Excerpt:
-=-=-

As I considered writing something about Mom or Mimi for Mother’s Day, I initially dismissed the idea as not right for my blog.
I generally blog about digital journalism and innovation in the media, and though I occasionally veer into personal topics, I usually try to relate them to journalism in some way. As I considered the moms in my life, I noticed quickly how much my career owes to both of them. So here are five reasons (I could have picked more, but five is a good number):
- Mom always had newspapers around the house and she always read them. She always talked about the news and often about the journalists reporting the news.
- Mom encouraged me to read and write and set me up with a great first teacher (Mrs. E.R. Shaw) when I was too ill to start school as a young boy when we lived in England.
- Mom encouraged and critiqued my writing, supporting me as well as pushing me to be a better writer.
- Mom spotted the notice in the Shenandoah Evening Sentinel that Chuck Offenburger was seeking to hire a sports writer (I was on a canoe trip when the notice ran) and suggested that I apply, and I launched my career. And when the time and focus that I spent on that job distracted me from classes my senior year of high school, with a negative effect on my grades, Mom was (sort of) understanding.
- Mom played countless games of Scrabble with me through the decades, expanding my vocabulary and helping me learn to love our language. Even though Alzheimer’s has taken away much of her memory, Mom still plays a pretty good game of Scrabble.

-=-=-

Data shown:
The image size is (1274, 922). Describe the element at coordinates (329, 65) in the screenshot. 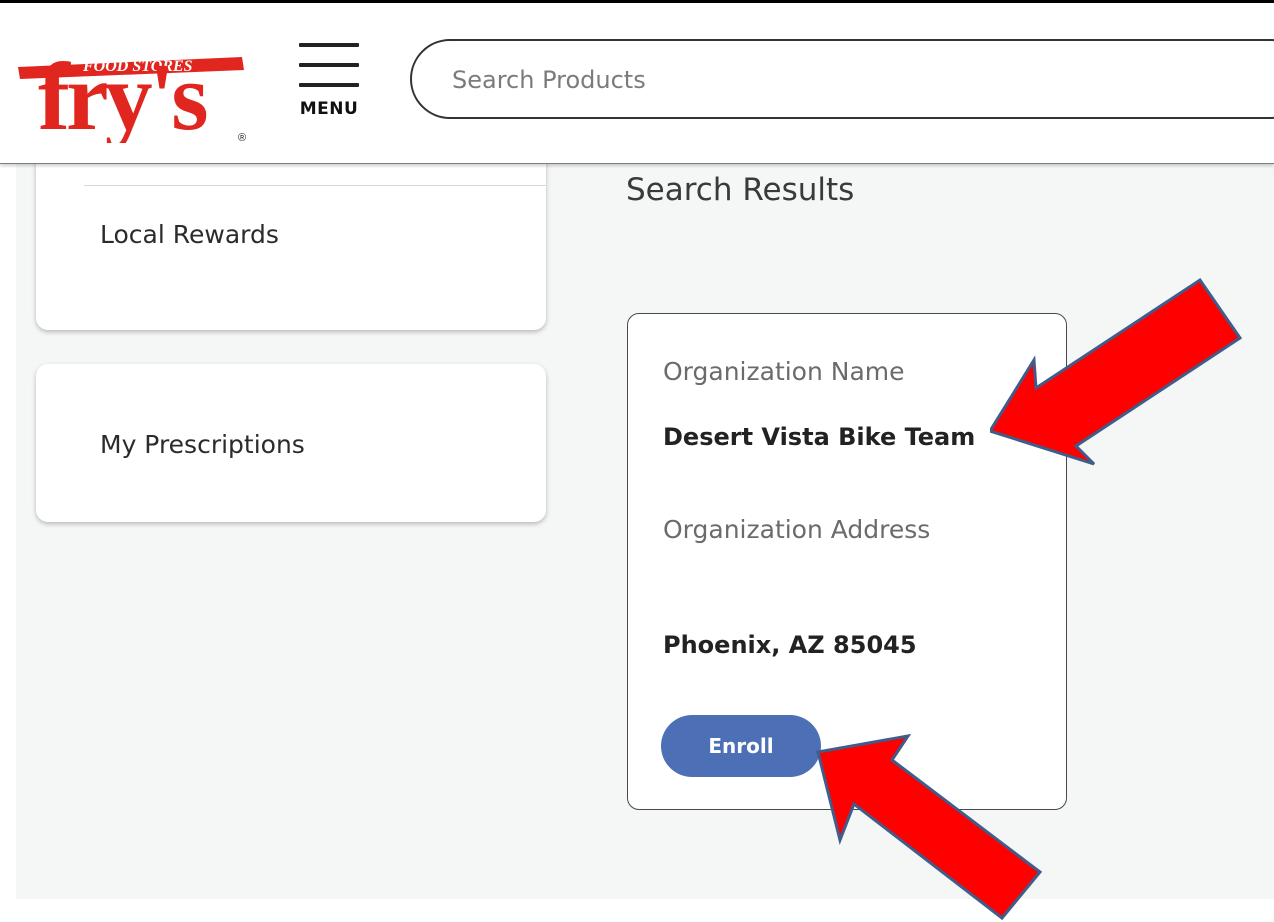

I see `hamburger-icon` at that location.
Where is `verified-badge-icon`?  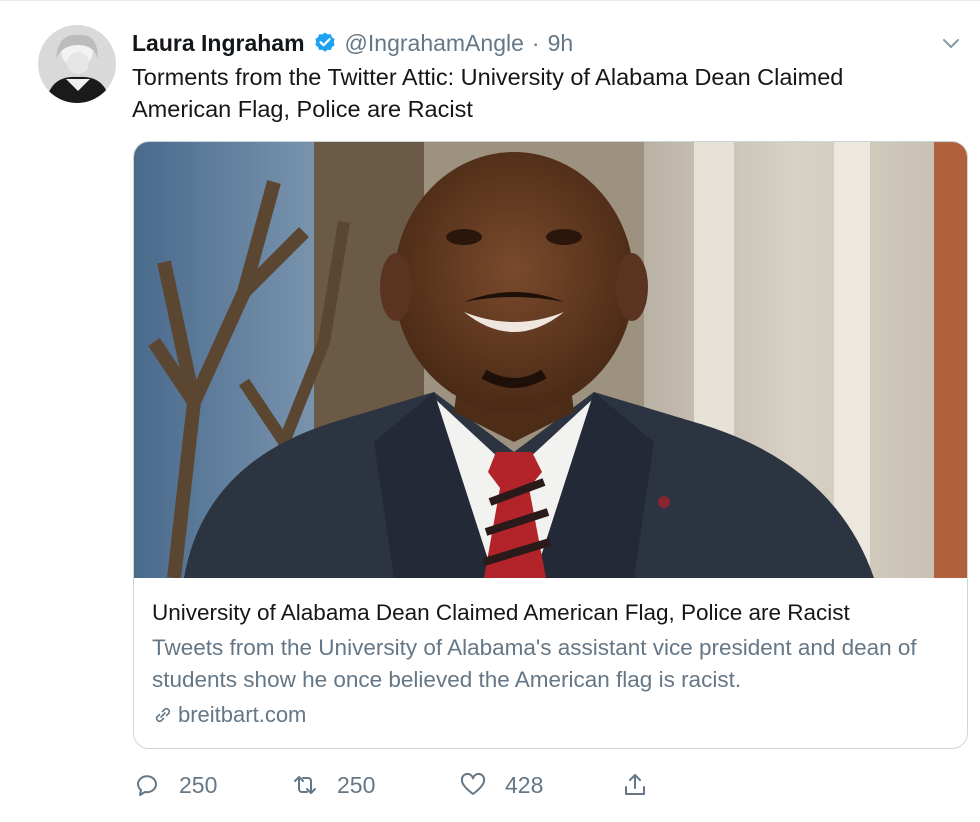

-=-=-

Written task 1:
Please copy the part of the Mother's Day post starting with "- Mom encouraged me" and going on through "lived in England.".
Written task 2:
Name every person the Mother's Day post mentions by name, leaving out Mom.
The listing comes from a different source than the Mother's Day post.

Written reply 1:
- Mom encouraged me to read and write and set me up with a great first teacher (Mrs. E.R. Shaw) when I was too ill to start school as a young boy when we lived in England.

Written reply 2:
Mimi
Mrs. E.R. Shaw
Chuck Offenburger